What motivates employees to take action to improve their financial health? The single most important part of providing a financial wellness program is motivating lasting changes to the way employees manage their finances. Without doing this, you won’t be able to meet the objectives for the program, including cost savings from an increase in benefits participation and retirement preparedness, reduction in plan leakage, absenteeism, wage garnishments, health care and workers’ compensation costs.
The key? Deliver a workplace financial wellness program that is rooted in the fundamentals of behavioral finance.
Understanding Behavioral Finance
Behavioral finance is the study of why people make irrational financial decisions. Why do we do things with our money that we do? Here’s what we’ve found that has the most impact on employee financial wellbeing:
Willpower is naturally limited According to the American Psychological Association, willpower can be depleted. Your financial wellness program should make it more likely that employees will actually act on the decisions they make. This includes making decisions easy to implement, like a 1-click enrollment in auto escalation of retirement plan contributions. Create a single sign-on so other benefits providers are accessible from your online financial learning center.
Decision fatigue We also get tired of making decisions. Social psychologist Sheela Iyengar estimates that we make at least 70 decisions per day. Providing your education earlier in the day when employees have not yet made many difficult decisions will make it easier for them to act on what they learn.
People are More Emotional than Rational Biases in financial behavior are common. At one point or another, we are all likely to do things like be overconfident, get attached to a reference point that is no longer valid, have clearer views in hindsight, look for confirmation of our opinions, follow the herd and overreact to recent events. Financial education and coaching from an unbiased planner – someone with no ulterior motive to sell financial products or services – helps employees recognize and deal with behavioral biases.
The Financial Behavior Change Model
Financial behavior change can’t be forced, but it can be facilitated. Studies show that if a financial coach knows when an employee is ready to change a certain financial behavior, they can customize their coaching or education to facilitate that change (see one academic study here). The principles of financial behavior change are that it must:
- Be employee driven:
- Create small wins;
- Motivate and encourage;
- Stay free of judgment;
- Offer accountability;
- Measure accomplishments; and
- Build a pattern of success.
Financial Coaching Is What Helps Get Employees “Unstuck”

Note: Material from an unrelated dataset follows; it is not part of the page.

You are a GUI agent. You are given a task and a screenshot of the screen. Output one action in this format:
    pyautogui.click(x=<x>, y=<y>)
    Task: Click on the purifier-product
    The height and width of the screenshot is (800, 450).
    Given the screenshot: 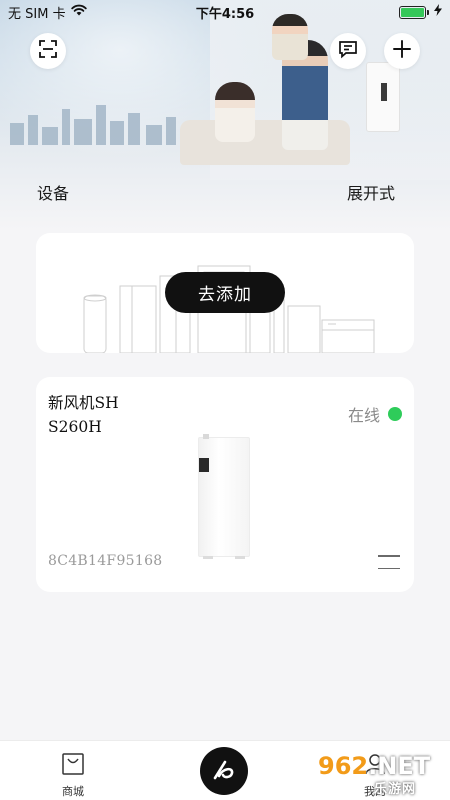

Per the Society for Human Resource Management (SHRM), younger employees in particular expect to access information about wellness programs on their computers and smartphones. It’s the interaction with a financial coach, however, that changes employee financial behavior. According to Financial Finesse’s 2015 Year in Review research, while technology was helpful in increasing employee awareness of their financial vulnerabilities, online interactions alone did not improve employee financial wellness. The more an employee interacts with a financial coach, the more progress they are likely to make. Online only users nationally in 2015 had an average Financial Wellness Score of 4.8 (on a ten scale), while repeat users of workplace financial wellness programs had an average score of 5.7. An incremental increase in financial wellness could save a large company millions from reduced costs of absenteeism and wage garnishments, tax savings from increased HSA and FSA participation and health care savings.